You remember records, right? Not only are the big 12-inch albums and 7-inch 45s still among us, but so are their landlords, old-fashioned independent record stores, which celebrate their own special day every spring. On April 21, the fifth annual Record Store Day will get off to a rockin' start when doors open in about 1,000 record stores in some 20 countries.
From Tulsa to Tokyo, San Diego to Sydney, the gritty neighborhood purveyors of the petroleum platter will party with contests, free giveaways, in-store performances by local faves and big stars, and exclusive limited-edition 45 and LP releases. Among those are new singles by Coldplay, Florence + the Machine, Bruce Springsteen, Arcade Fire, comedian Jimmy Fallon, and many more. Exclusive Record Store Day LPs will include new 12-inch vinyl pressings from Grace Potter and the Nocturnals and The Black Keys, and rarities from jazz icons Miles Davis and Dave Brubeck.
Billboard magazine attributed a seismic 182,000 unit sales to last April's Record Store Day. Rocker Jack White exhorts the rock troops to "show respect for the tangible music that you've dedicated your careers and lives to, and help It from becoming nothing more than disposable digital data."

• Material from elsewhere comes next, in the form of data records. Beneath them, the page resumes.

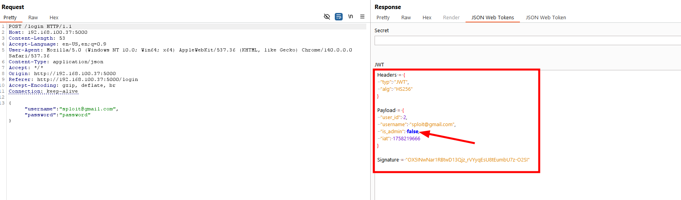681x200 pixels.
Task: Click the hide-details eye-slash icon in Request
Action: tap(327, 17)
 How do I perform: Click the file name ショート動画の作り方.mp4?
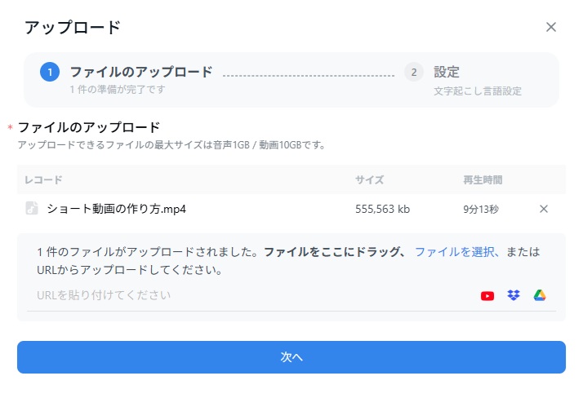[117, 209]
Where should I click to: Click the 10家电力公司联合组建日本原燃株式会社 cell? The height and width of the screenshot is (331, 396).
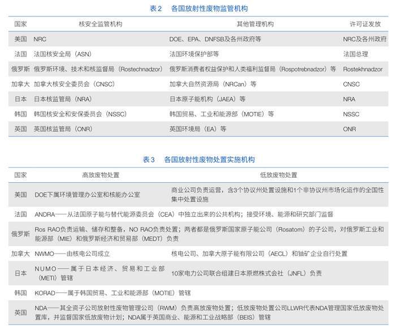246,273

And speaking of analog, music producer Gary Calamar and Billboard writer Phil Gallo have penned a 240-page companion piece to the annual event, Record Store Days: From Vinyl to Digital and Back Again. It combines a timeline of the evolution of recording media – from Edison's wax cylinders to today's MP3 files – with affectionate portraits and reminiscences of America's iconic record shops and chains, some now defunct, some just plain funky. We meet up in the listening booth at Hollywood's long-gone Wallich's Music City to spin the latest from Nat King Cole and Elvis Presley before skipping a half century ahead to pack in like sardines with adoring fans at an in-store performance by Sir Paul McCartney at Amoeba Music, the largest record store in the world. (It's also known as "Godzilla" by the scores of indie record stores it has driven out of business.)
Dusty Groove of Chicago, Denver's Twist & Shout, Grimey's of Nashville, and Minneapolis's Electric Fetus won't hold out forever. Make a pilgrimage April 21 and pay your respects. To locate an indie record store near you, go to www.recordstoreday.com/Venues.